## Add Prosperity Index data to Mass protest data

The Legatum Institute is a London-based think-tank... who worked with more than 100 academics and experts around the world with particular expertise in each of the pillars of prosperity to develop an appropriate taxonomy of discrete elements and supporting indicators which, when combined, accurately capture prosperity in the world.
- https://www.prosperity.com/about/methodology

The 12 pillars created by the Legatum Institute to measure each country are:
 * Safety and Security
 * Personal Freedom
 * Governance
 * Social Capital
 * Investment Environment
 * Enterprise Conditions
 * Market Access & Infrastructure
 * Economic Quality
 * Living Conditions
 * Health
 * Education
 * Natural Environment

In [221]:
import pandas as pd
import numpy as np

import pickle

In [222]:
#mass = pd.read_csv('../source/mmALL_073120_csv.csv')

mass =pd.read_pickle('../data/02a_added_population.pickle')

mass.head(2)

Unnamed: 0,id,country,ccode,year,region,protest,protestnumber,startday,startmonth,startyear,...,stateresponse4,stateresponse5,stateresponse6,stateresponse7,sources,notes,PopMale,PopFemale,PopTotal,PopDensity
0,201990001,Canada,20,1990,North America,1,1,15.0,1.0,1990.0,...,,,,,1. great canadian train journeys into history;...,canada s railway passenger system was finally ...,13656.649,13884.674,27541.323,3.029
1,201990002,Canada,20,1990,North America,1,2,25.0,6.0,1990.0,...,,,,,1. autonomy s cry revived in quebec the new yo...,protestors were only identified as young peopl...,13656.649,13884.674,27541.323,3.029


In [223]:
print (f'There are { len(set(list(mass["country"]))) } countries in the mass protest dataframe.')

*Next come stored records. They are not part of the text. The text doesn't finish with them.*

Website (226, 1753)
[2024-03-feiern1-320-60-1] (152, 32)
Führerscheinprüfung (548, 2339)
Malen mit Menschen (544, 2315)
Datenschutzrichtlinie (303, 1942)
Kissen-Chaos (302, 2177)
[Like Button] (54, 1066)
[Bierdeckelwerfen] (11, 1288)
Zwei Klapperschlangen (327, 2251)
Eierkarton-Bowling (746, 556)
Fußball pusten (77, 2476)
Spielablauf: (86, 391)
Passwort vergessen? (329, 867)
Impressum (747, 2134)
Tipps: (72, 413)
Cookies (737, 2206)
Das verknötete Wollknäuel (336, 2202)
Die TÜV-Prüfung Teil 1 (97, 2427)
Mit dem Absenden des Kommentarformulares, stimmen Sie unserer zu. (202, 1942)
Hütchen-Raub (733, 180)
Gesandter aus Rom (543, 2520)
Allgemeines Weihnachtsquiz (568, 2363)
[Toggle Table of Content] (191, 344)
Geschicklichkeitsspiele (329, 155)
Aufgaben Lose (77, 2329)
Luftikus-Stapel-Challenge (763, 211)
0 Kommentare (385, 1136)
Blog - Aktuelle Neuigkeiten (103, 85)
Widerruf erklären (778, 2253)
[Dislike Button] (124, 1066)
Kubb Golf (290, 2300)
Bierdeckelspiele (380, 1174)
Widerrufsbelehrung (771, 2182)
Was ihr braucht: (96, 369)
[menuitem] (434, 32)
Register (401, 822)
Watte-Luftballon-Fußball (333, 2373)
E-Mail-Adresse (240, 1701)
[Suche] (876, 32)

There are 166 countries in the mass protest dataframe.


---
Load Prosperity Index data from first sheet of Prosperity Excel file.

In [224]:
country_PI_df = pd.read_excel('../data/Legatum_Prosperity_Index_Full_2020_Data_Set.xlsx', sheet_name=0)

In [225]:
print (f'The Prosperity Index contains scores on {country_PI_df.shape[0]} countries.')

The Prosperity Index contains scores on 167 countries.


In [226]:
country_PI_df.head(3)

Unnamed: 0,area_name,area_code,area_group,rank_2007,rank_2008,rank_2009,rank_2010,rank_2011,rank_2012,rank_2013,...,score_2011,score_2012,score_2013,score_2014,score_2015,score_2016,score_2017,score_2018,score_2019,score_2020
0,Afghanistan,AFG,Asia-Pacific,163,163,162,161,162,161,160,...,34.018804,33.529762,34.848416,35.455467,33.878693,34.122529,34.704901,33.234143,33.607822,34.350055
1,Albania,ALB,Eastern Europe,74,75,76,67,66,65,66,...,57.10094,57.345438,57.155699,57.095382,57.409473,57.699371,57.855046,59.182053,60.132551,59.573636
2,Algeria,DZA,Middle East and North Africa,107,109,107,107,103,110,111,...,50.207155,48.905687,48.401319,49.657271,49.944818,50.026566,49.87685,50.919671,51.913637,51.86912


Change dataframe to only contain country name, and the overall Prosperity Index score from 2016 (the most recently calculated score.)

In [227]:
country_PI_df = country_PI_df[['area_name','score_2020']]
country_PI_df.columns = ['country', 'prosperity_2020']

In [228]:
country_PI_df.head()

Unnamed: 0,country,prosperity_2020
0,Afghanistan,34.350055
1,Albania,59.573636
2,Algeria,51.86912
3,Angola,38.816856
4,Argentina,60.487355


### Compare country name in Prosperity Index to Mass Protest data

The country names in the Prosperity Index does not all match the 166 countries in the larger mass protest dataframe.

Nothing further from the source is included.